This volume is an essential for kachina collectors. Author Barton Wright is known as the authority on Hopi kachinas and this book, his major work, shows why. It contains descriptions of 255 kachinas, from the most “popular” to many lesser-known and seldom carved dolls. The sketches by Cliff Bahnimptewa are very detailed.
Barton Wright was born in Bisbee in 1920. A veteran of World War II, he served in New Guinea and the Philippines. After the war, he graduated from the University of Arizona and began his career as an artist for the Arizona State Museum. He worked as an archaeologist at Town Creek Indian Mound State Park in Mt. Gilead, N.C. and later at an excavation near Tumacacori for the Amerind Foundation. His master’s thesis work was at Catclaw Cave on the Colorado River.

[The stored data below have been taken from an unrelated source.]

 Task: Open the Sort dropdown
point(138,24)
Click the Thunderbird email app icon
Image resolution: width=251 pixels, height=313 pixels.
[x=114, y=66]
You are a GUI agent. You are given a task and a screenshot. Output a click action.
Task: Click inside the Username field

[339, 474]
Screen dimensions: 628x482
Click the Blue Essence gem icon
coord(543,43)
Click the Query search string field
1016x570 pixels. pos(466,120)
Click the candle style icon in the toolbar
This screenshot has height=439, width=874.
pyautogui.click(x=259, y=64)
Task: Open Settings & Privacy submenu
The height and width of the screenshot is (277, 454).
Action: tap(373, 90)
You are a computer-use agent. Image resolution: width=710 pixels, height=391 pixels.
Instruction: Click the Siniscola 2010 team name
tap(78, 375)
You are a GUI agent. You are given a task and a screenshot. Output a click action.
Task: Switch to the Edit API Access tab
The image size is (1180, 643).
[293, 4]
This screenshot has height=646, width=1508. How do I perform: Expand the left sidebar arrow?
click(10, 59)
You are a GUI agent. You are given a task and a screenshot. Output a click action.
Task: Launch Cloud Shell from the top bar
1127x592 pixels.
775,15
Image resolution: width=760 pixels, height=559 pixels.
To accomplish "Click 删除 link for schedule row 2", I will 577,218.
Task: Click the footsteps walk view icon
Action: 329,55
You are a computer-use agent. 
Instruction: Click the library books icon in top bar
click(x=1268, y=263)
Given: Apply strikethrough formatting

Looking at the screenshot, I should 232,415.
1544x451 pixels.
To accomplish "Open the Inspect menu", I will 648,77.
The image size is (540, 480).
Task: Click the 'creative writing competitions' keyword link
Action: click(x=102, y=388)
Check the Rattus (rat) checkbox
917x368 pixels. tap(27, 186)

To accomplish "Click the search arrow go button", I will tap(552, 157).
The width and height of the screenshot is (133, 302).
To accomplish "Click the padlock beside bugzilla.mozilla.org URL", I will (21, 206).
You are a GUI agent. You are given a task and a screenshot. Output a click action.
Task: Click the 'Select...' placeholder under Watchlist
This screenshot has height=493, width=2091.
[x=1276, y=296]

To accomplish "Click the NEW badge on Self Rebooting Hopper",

Wright spent 22 years at the Museum of Northern Arizona as an artist, museum curator and co-administrator. From 1977 to 1983, he was scientific director at the San Diego Museum of Man. Upon retirement, Wright moved back to his beloved Arizona to continue research and writing. He acquired a vast knowledge of northwestern Arizona, and he held a river pilot’s license for the Colorado River. He was a longtime student of Hopi Indian history and kachinas. A talented painter, scratchboard illustrator and graphic artist, he illustrated many of his own publications. He died in March, 2011.
Clifford Bahnimptewa was a self-taught Hopi artist whose home village was Old Oraibi, Hopi Third Mesa. He attended the Phoenix Indian School. It is because of his rich knowledge of his clan and ceremonial affiliations and kachina carvings that his paintings have such authenticity. Bahnimptewa used watercolors and tempera in his kachina paintings which are more dancing performers than dolls. His detail is very fine in color, form and costume. Forty-eight of these paintings were reproduced in Dancing Kachinas, a 1971 publication.